MANAGING YOUR PAIN IN THREE EASY STEPS
When you are in pain you are basically involved in a dialogue
with your body. Your body is screaming for help. At first it is
confusing, but once you understand that all you need to do is
respond to your body's cries for help, then you can begin
working towards managing your pain.
Of course, chronic pain isn't easy to alleviate. This sort of
pain, usually linked to a debilitating illness, is a symptom of
the illness itself and that may not be curable. Pain resulting
from such illnesses is difficult to handle because it often
causes other problems, like fatigue (making you less inclined to
act) and depression (making you too unhappy to act). But
remember, you can manage your pain.
Step 1: Change your mind
Managing pain begins in the mind. Whatever the pain, however
severe it is, you need to alter the way you think about it,
first. Positive thinking is one way of doing this. Including
positive thoughts in your life is vital. You may choose to
collect some positive thoughts or affirmations from a favorite
book or from an Internet search. You may write these in a
notebook or pin them up around the house or say them out loud
each morning in front of the mirror.
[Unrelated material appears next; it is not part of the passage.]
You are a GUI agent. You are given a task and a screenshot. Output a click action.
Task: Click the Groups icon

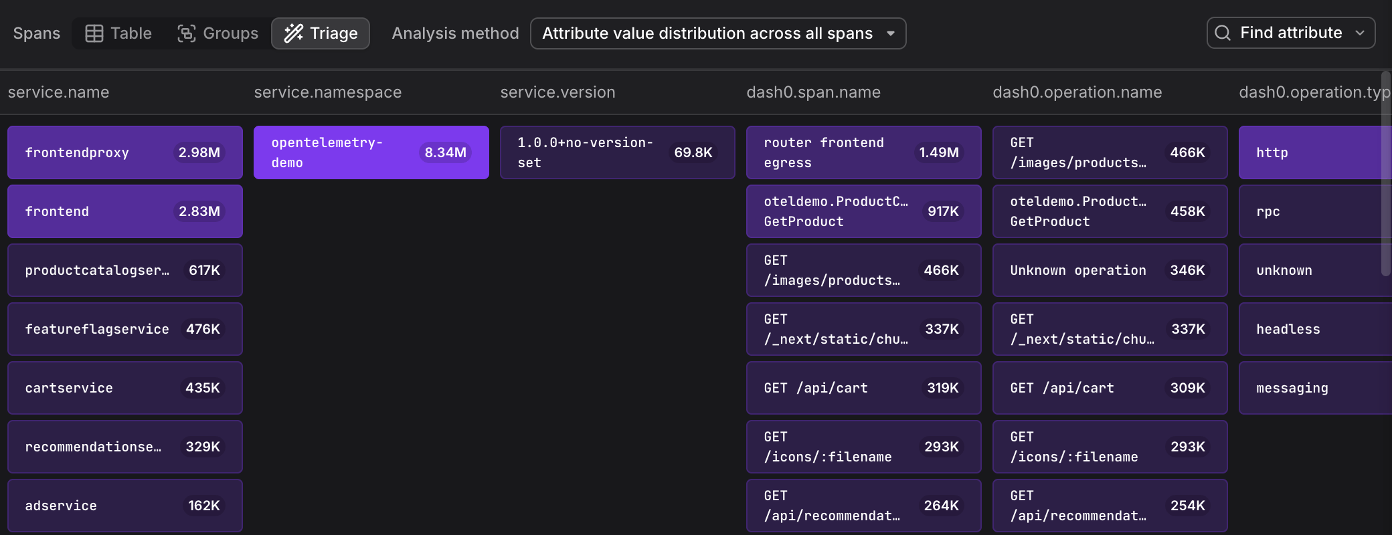click(186, 33)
Anything that makes you
laugh, be it a sitcom on the television or a funny friend should
be included in your life on a regular basis. Laughing does
wonders to our heatlth. A belly laugh a day is absolutely vital.
Step 2: Change your habits
Eating well and exercising regularly are also vital ingredients
for a pain-free life. Consult your doctor or a nutritionist and
ask to be put on a diet. Learn about the types of foods and the
impact they have on our physical health and wellbeing. As a pain
sufferer you'll find that most physical exercise is far too
difficult. But even a stroll around the block is a vital
addition to your life. Physical exercises improves your mood,
improves your sleep patterns, and strengthens muscles. On the
other spectrum, relaxation also helps in managing your pain.
Relaxation in combination with massage therapy can help. But
even relaxing on your own can work wonders. Simply find a nice
quiet spot in the house and spend ten to twenty minutes alone.
Step 3: Find alternatives
Start introducing back into your life the things you forgot
about at around the time of your illness. If you enjoyed
reading, but now find it difficult to be comfortable holding a
book in your hands for prolonged periods of time, try purchasing
audio books to listen to as you rest. Always look for
alternative ways of doing the things you loved to do before pain
changed your lifestyle. You'll find there are many ways to do
the things you once loved to do.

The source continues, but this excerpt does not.